Green Zebra Kitchen is a Toronto meal delivery service that comes to your door. All meals are vegan and gluten-free and they use only organic, whole foods with as much local, seasonal produce as possible. Run by brothers Gregg and Dan, they both trained at Natural Gourmet Institute in New York City and know how to cook. Let’s just say I was blown away by their creations. Delicious, creative and healthy. I think I even learned about new ingredients (how could that possible be? – but it is true! Have you heard of nepitella?).
There are a few plans you can purchase, but there are always 3 mains and 3 sides and you can swap any in/out if any do not appeal to you. Furthermore there are extras if you would like breakfast items (ie granola, oatmeal, smoothies) and extra sides (sauerkraut, flatbread, kale chips, hummus) or dessert (like dark chocolate almond butter cups). I ended up with their Plan B, meant to serve 3-4 meals.
Let me share with you the delicious meals of the week:
Blue Tortilla Lasagna with Black Bean, Butternut Squash, Corn, Pickled Jalapeno, and Cashew Cheese
I am sorry my picture does not give it the credit it deserves because it was delicious. Blue corn tortillas were used to make a Mexican-inspired lasagna with a vegan cashew cheese sauce.
Which was paired with: Kale Salad with Pumpkin Seeds, Edible Flowers, and Lime Vinaigrette
Nice and light, this was a simple (and delicious) kale salad.
Tuscan Chickpea Tempeh Bowl with Sungold Cherry Tomatoes, Roasted Mushrooms, Olives, and Nepitella
I originally thought there would be chickpeas and tempeh in here, but it was tempeh made form chickpeas. I didn’t even know that was possible but it was delicious. I only wish there was more tempeh!

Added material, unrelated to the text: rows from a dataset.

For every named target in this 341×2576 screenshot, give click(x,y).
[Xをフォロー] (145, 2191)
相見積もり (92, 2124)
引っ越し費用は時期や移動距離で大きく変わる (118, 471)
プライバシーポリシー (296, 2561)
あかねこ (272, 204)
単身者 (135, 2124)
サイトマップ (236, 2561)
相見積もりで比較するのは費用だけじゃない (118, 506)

Which was paired with: Yellow and Green Bean Salad with Beets, Roasted Chickpeas, and Italian Vinaigrette
This is where I got my chickpea-fix along with all the other beans. Nice and light, it paired well with the more flavourful quinoa bowl.
Massaman Thai Curry with Tofu, Red Pepper, Tamarind, Lime Leaves, and Coconut Milk
I found this a bit too sweet for me, but Rob loved it. He was bothered that there were no peanuts. Apparently peanuts are a quintessential ingredient for Massaman curry. That was Rob’s complaint the last time we tried making Massaman curry at home, so at least he is consistent. ;)
Which was paired with: Red Rice Salad with Shredded Broccoli, Carrots, Cashews, Cilantro, and Miso Ginger Dressing
Again, this was a nicely flavoured salad with not too much dressing. The ginger and miso were merely shades in the background.
Red Pepper, Walnut, Pomegranate Dip
Carrot Cake Balls
The next day, I accused Rob of stealing a ball but here I can easily tell he didn’t swipe one – I started out with 5! These were nice. A bit more moist than my typical dessert balls, but nice and light without being too sweet.
Mango Lime Green Smoothie with Collards and Banana (unpictured)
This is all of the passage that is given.